Hawa Sisay-Sabally is a Gambian lawyer who served as Attorney General from 1996 to 1998 and has since spoken out against corruption in The Gambia and represented opposition politicians in criminal cases regarding their participation in pro-democracy protests.

==Early life and education==
Sisay-Sabally's father was former Minister of Trade and Finance Sheriff Saikouba Sisay.

==Career==
Sisay-Sabally was appointed as Minister of Justice and Attorney General under President Yahya Jammeh in April 1996. She was replaced by Fatou Bensouda on 31 July 1998.

After the government approved a controversial Indemnity Act in 2001, allowing the President to shield people from prosecution, Sisay-Sabally spoke out against it as "tantamount to a coup against the 1997 constitution." The Act was passed to prevent the prosecution of security personnel for their roles in the deaths of 14 students in April 2000. Sisay-Sabally represented her husband in a case that went to the Supreme Court of the Gambia, which ruled that the act had been passed and retroactively applied to prevent his case and awarded him damages.

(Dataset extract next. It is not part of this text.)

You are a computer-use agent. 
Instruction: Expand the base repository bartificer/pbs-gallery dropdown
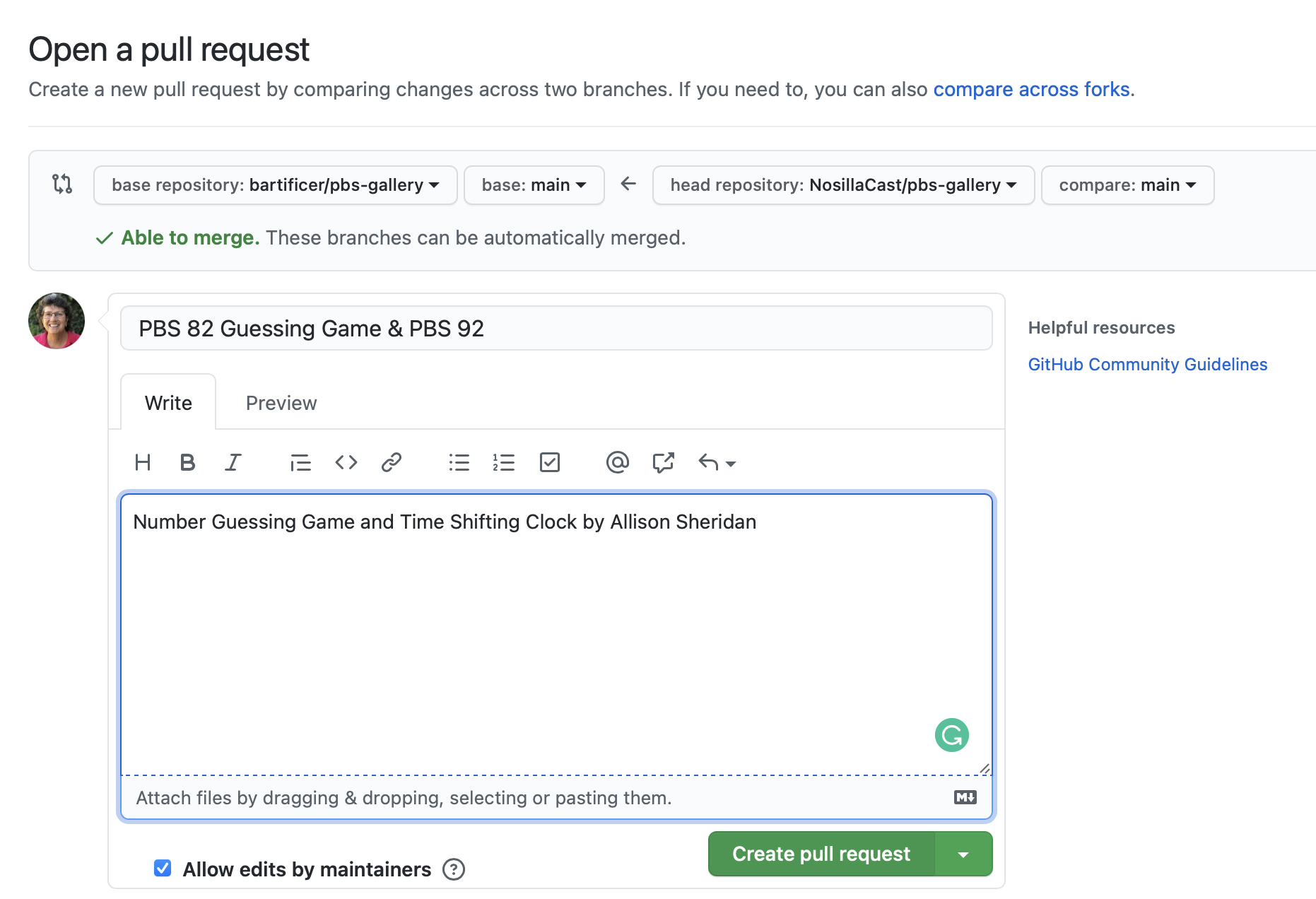[276, 185]
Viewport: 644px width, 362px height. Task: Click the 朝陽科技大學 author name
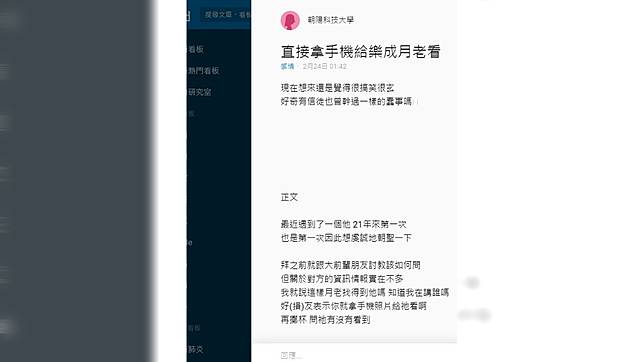331,20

Sisay-Sabally is a member of the Female Lawyers Association of the Gambia, founded in 2007 to lobby for gender equality in The Gambia through legislative reform. She is also a member of Transparency International and of the Network of Lawyers for Defence of Journalists in West Africa and has spoken out against corruption in The Gambia. She is secretary to the Board of the Arab Gambian Islamic Bank.

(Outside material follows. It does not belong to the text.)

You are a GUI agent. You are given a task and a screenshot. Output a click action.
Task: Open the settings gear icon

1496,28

In 2010, Sisay-Sabally represented Yussef Ezzeden, one of the accused in a treason trial involving former Chief of Defence Lang Tombong Tamba. In 2016, she was one of the lawyers representing United Democratic Party opposition politician Ousainou Darboe and others who were jailed for staging pro-democracy protests ahead of the 2016 presidential election.

==Personal life==
Sisay-Sabally is married to Ousman Sabally, a school teacher, who she represented in 2001 after he was assaulted by state security agents.

==Publications==
- Sisay Sabally, Hawa (1998). "Women and Law in West Africa: Situational Analysis of Some Key Issues Affecting Women"
- Sisay Sabally, Hawa (2004). "National Integrity Systems: Transparency International Questionnaire The Gambia 2004"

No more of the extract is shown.